Back in early 2010s, I was in my mid twenties, new to San Francisco with eyes and heart wide open. As youthful a city as San Francisco always had been, the old soul in me devoured a lot of nonfiction books and blogs at the time, usually from writers many years older than me. Only a few years into my time in America, I felt the need to dig into the brains of those with more lived experiences in this country under their belt.
David Foster Wallace said that good nonfiction essays "are occasions to watch somebody reasonably bright, but also reasonably average, pay far closer attention and think at far more length about all sorts of different stuff than most of us have a chance to in our daily lives.” The nonfiction authors that I read moved me so much that they not only made me feel less alone, but also became guideposts for me as a writer. It was beautiful to watch them pour their hearts into their creation.
A few examples include Tim Kreider's We Learn Nothing and its humorous yet piercing insights into the human condition, Cheryl Strayed's poignant Tiny Beautiful Things that made me both ugly laugh and ugly cry, and Tim Urban's Wait But Why featuring his simple yet compelling long-form essays (and stick-figure drawings) about pretty much everything.
Nonfiction work about the natural and social sciences drew me in as well. (I crave stimulation for both the left brain and right brain.) Lewis Thomas' The Lives of a Cell: Notes of a Biology Watcher, which inspired the name of the journal you're reading, is a classic that's stayed with me since teen years. Irvin Yalom's Love Executioner: & Other Tales of Psychotherapy and Viktor Frankl's Man's Search for Meaning were among the first books that ignited a vision of calling psychotherapy my life's work. (I have since given up on that path but still consider these books highly relevant.) When dark times inevitably arrived, Neal Donald Walsch's Conversations with God series (particularly book 1, which I devoured in two days), along with Don Miguel Ruiz's The Four Agreements, cultivated an enchanting spiritual garden that soothed an aching heart.

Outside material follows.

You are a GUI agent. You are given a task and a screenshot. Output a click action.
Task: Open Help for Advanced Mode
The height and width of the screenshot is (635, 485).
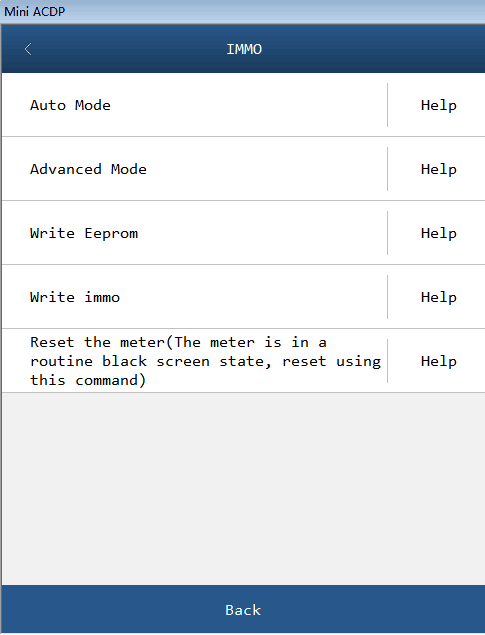(x=438, y=169)
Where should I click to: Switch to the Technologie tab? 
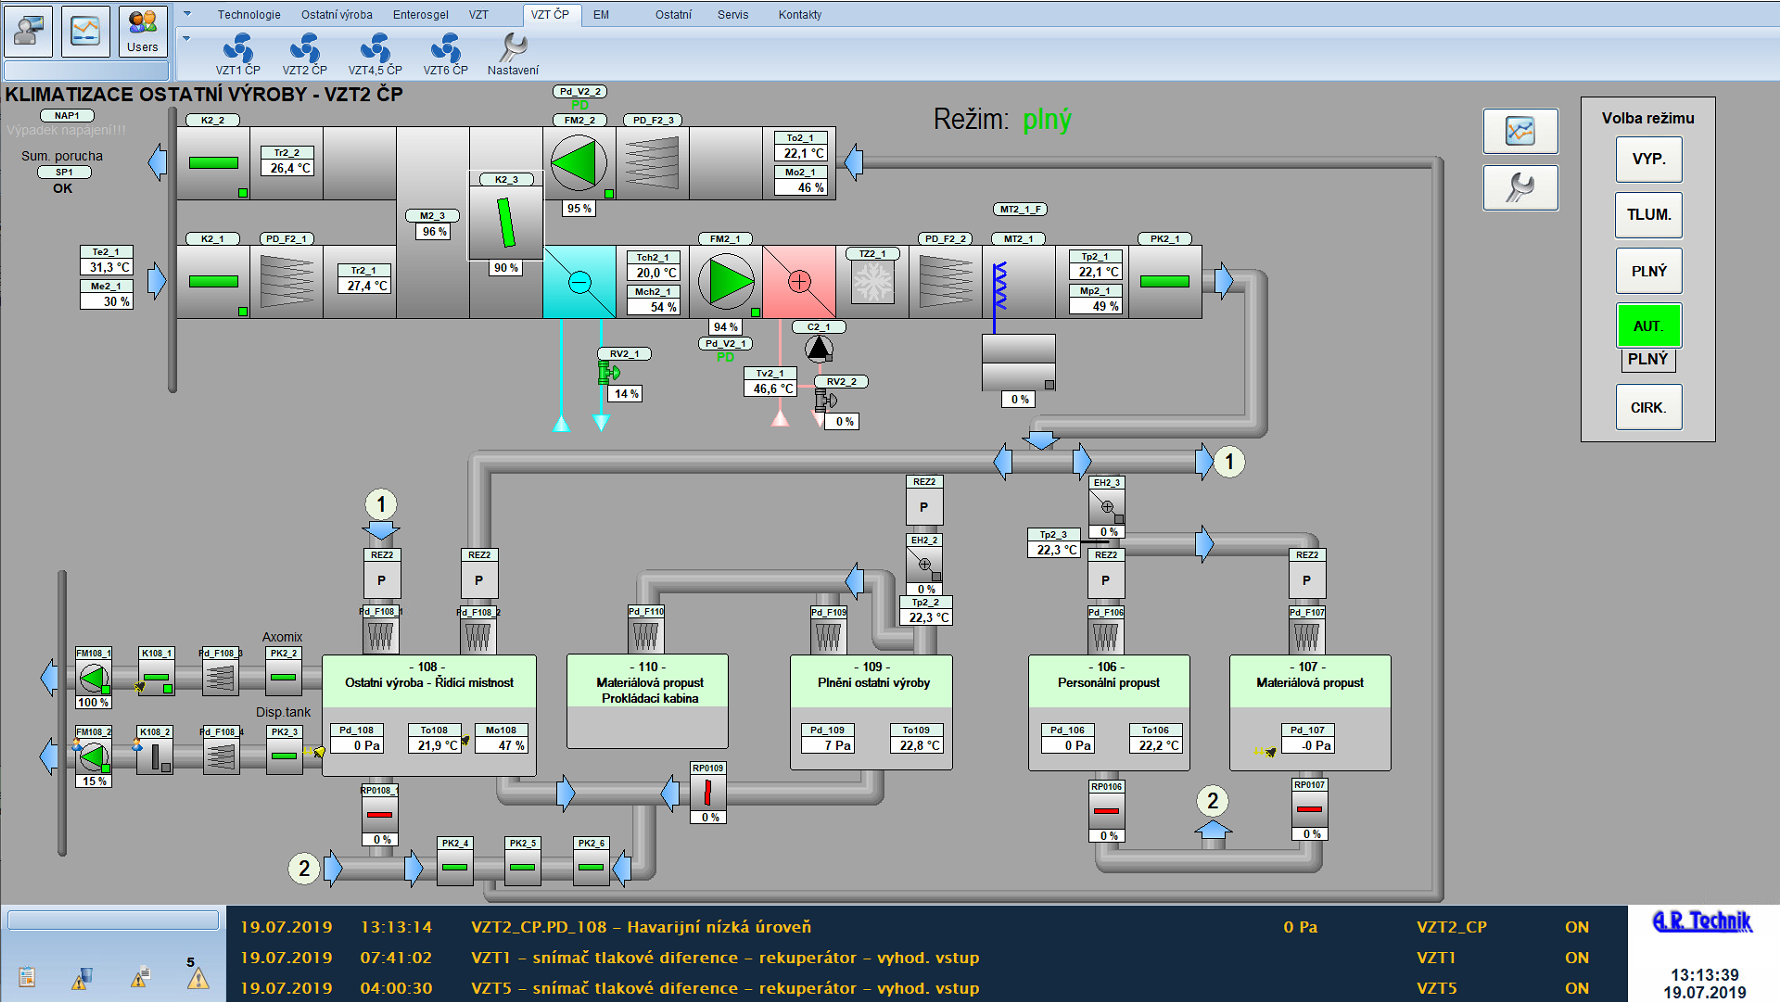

Curiously, I've never absorbed fiction in written forms nearly as much as in visual forms, i.e., films, TV series, and even video games. Perhaps some rare exceptions would include David Eagleman's sublime Sum: Forty Tales from the Afterlives, and Antoine de Saint-Exupéry's bittersweet The Little Prince (another childhood favorite that withstood the test of time). But stunning films like the Before trilogy and Waking Life by Richard Linklater, Spirited Away by Hayao Miyazaki, Cinema Paradiso by Giuseppe Tornatore, Moonlight by Barry Jenkins are just a few of the many, many motion pictures that offer thematic and artistic inspiration to my writing. (Any fans of A24 films out there? Let's chat.) Distinct examples of video games as art that did the same for my creative process include Inside from the Danish publisher Playdead, Firewatch from the developer Campo Santo, and The Witness from developer/publisher Thekla, Inc.
Fiction or nonfiction, written or visual, these creative forms touch on universal matters of memories, dreams, nostalgia, belonging, the concept of home, grief and loss, and much more. They dare brush up against the "why" behind many questions that living gifts us, and I admire their creators' unique courage to lay bare the ambiguous, mosaic, and even nonexistent answers to these questions.